Autant dire : jamais. Car cela reviendrait à considérer son œuvre avec les yeux d'un autre et à dévoiler ce qu'on a créé. Mais il va de soi que nous avons d'autant, moins la conscience de la chose produite que nous avons davantage celle de notre activité productrice. Lorsqu'il s'agit d'une poterie ou d'une charpente et que nous les fabriquons selon des normes traditionnelles avec des outils dont l'usage est codifié, c'est le fameux « on », de Heidegger, qui travaille par nos mains. En ce cas, le résultat peut nous paraître suffisamment étranger pour conserver à nos yeux son objectivité. Mais si nous produisons nous-mêmes les règles de production, les mesures et les critères, et si notre élan créateur vient du plus profond de nôtre cœur, alors nous ne trouvons jamais que nous dans notre œuvre : c'est nous qui avons inventé les lois d'après lesquelles nous la jugeons ; c'est notre histoire, notre amour, notre gaieté que nous reconnaissons ; quand même nous la regarderions sans plus y toucher, nous recevons jamais d'elle cette gaîté ou cet amour : nous les y mettons ; les résultats que nous avons obtenus sur la toile ou sur le papier ne nous semblent jamais objectifs ; nous connaissons trop les procédés dont ils sont les effets. [ ...]

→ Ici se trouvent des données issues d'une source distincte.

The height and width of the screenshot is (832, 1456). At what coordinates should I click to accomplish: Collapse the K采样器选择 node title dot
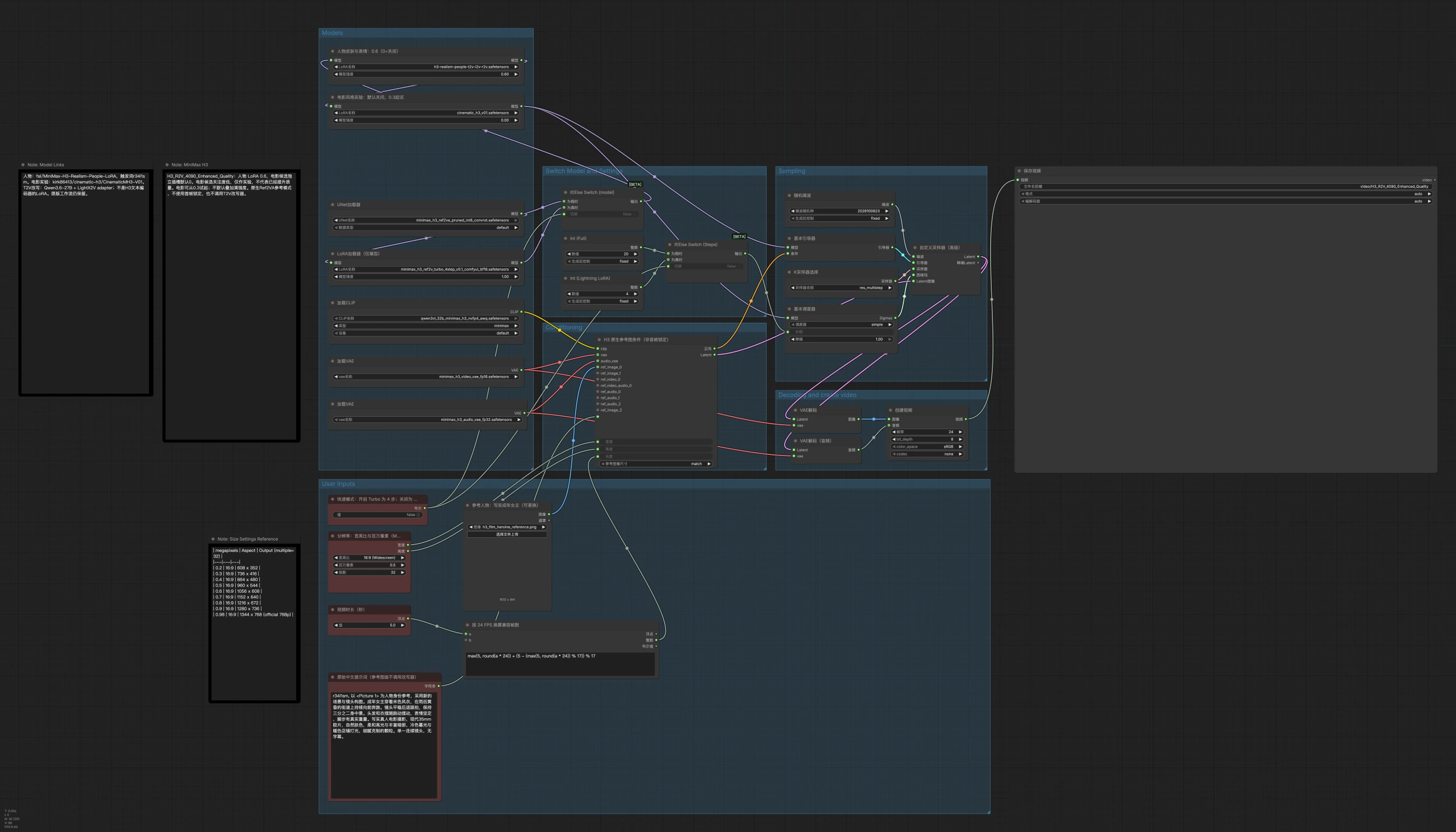tap(789, 272)
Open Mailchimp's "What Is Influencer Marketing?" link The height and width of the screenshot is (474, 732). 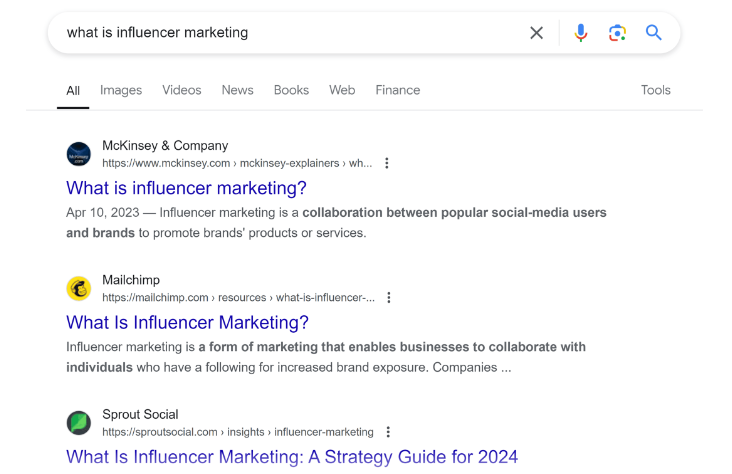[x=187, y=322]
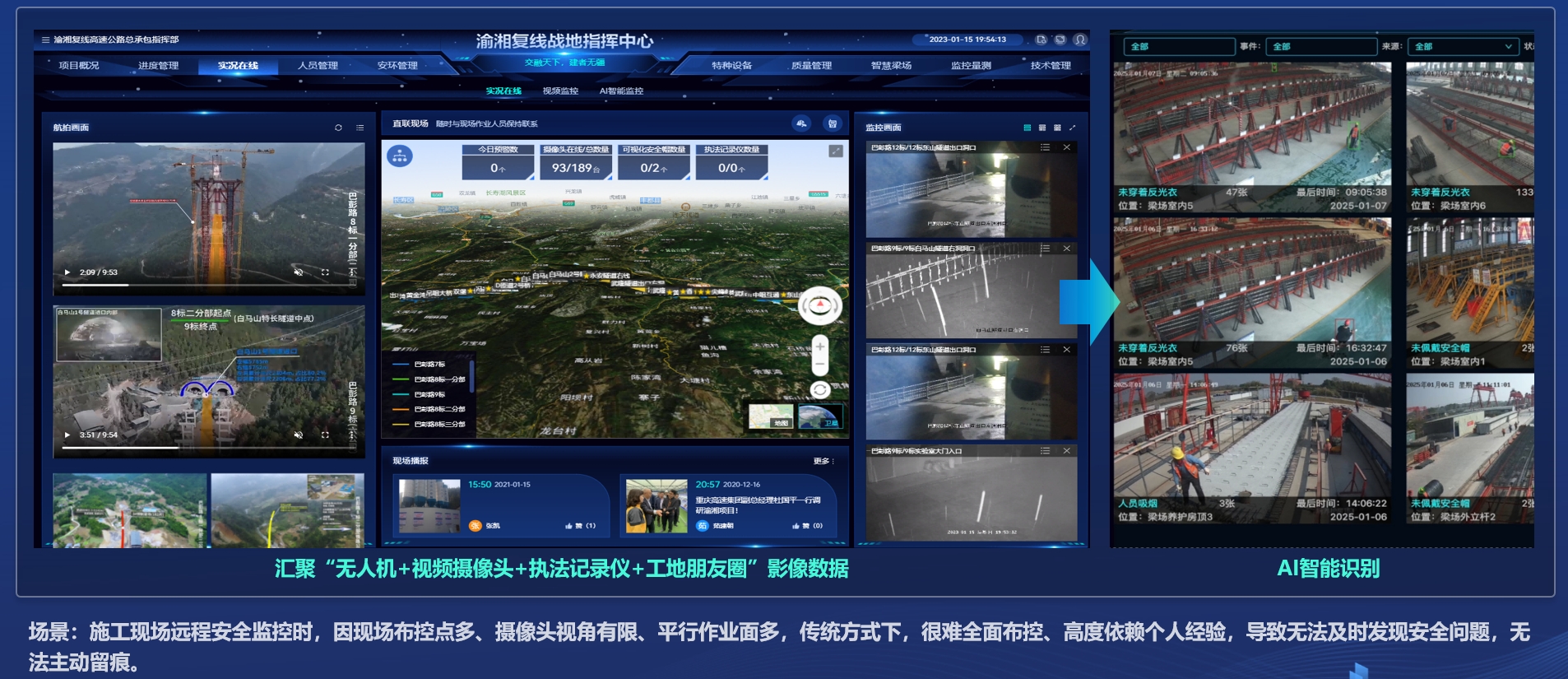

Ainsi l'écrivain ne rencontre partout que son savoir, sa volonté, ses projets, bref lui-même ; il ne touche jamais qu'à sa propre subjectivité, l'objet qu'il crée est hors d'atteinte, il ne le crée pas pour lui. S'il se relit, il est déjà trop tard ; sa phrase ne sera jamais à ses yeux tout à fait une chose. Il va jusqu'aux limites du subjectif mais sans le franchir, il apprécie l'effet d'un trait, d'une maxime, d'un adjectif bien placé ; mais c'est l'effet qu'ils feront sur d'autres; il peut l'estimer, non le ressentir. [ ...]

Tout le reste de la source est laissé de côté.